**TESTO DEL DOCUMENTO:**
Per la libertà di movimento, per i diritti di cittadinanza

Il CIR – I report di Melting Pot confermano le ombre sui respingimenti da Venezia

Comunicato stampa del 25 marzo 2010

Da circa un anno l’accoglienza degli stranieri in condizione irregolare fermati al valico di frontiera di Venezia sembrava seguire prassi migliori rispetto agli anni precedenti. Nell’ultimo anno il C.I.R, che gestisce su Convenzione con la Prefettura di Venezia il Servizio al valico di frontiera, veniva regolarmente contattato dalla polizia di frontiera in caso di arrivi e svolgeva colloqui con gli stranieri. Per i minori non accompagnati si provvedeva direttamente all’affidamento ai Servizi sociali del Comune di Venezia. Anche se al CIR veniva impedito – a differenza dell’analogo servizio nel porto di Ancona – di intervenire direttamente e di salire a bordo delle navi e che sia stata imposta una riduzione dell’orario del servizio, si era trovato un modus vivendi che permetteva di svolgere il ruolo di protezione e di informazione.

Le migliori prassi si innestavano in un contesto in parte mutato, che registra tra l’altro nuove modalità di arrivo degli stranieri, un aumento del numero di famiglie, diverse nazionalità di provenienza, non solo afghani, iracheni, iraniani, ma anche somali, eritrei, sudanesi, circostanza dovuta molto probabilmente dall’apertura di nuove rotte in corrispondenza della chiusura di quelle del sud del Mediterraneo.

**RICHIESTA:** Quali nazionalità di provenienza degli stranieri vengono nominate nel comunicato stampa sui respingimenti da Venezia? Elencale tutte. I dati non hanno alcun legame con il comunicato stampa.

**DATI RACCOLTI:**
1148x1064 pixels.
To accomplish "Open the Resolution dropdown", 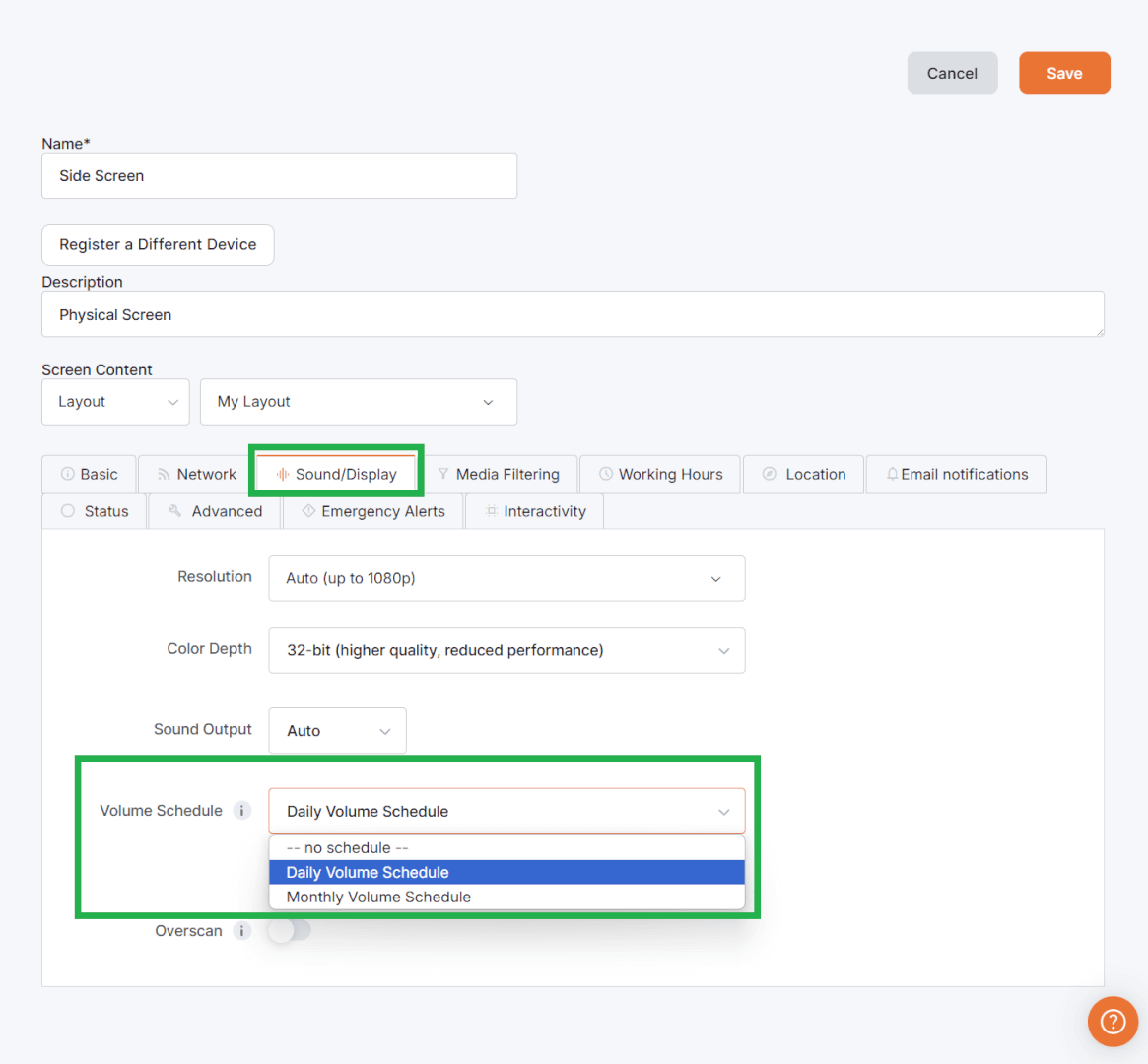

**RISPOSTA:** Afghani, iracheni, iraniani, somali, eritrei, sudanesi.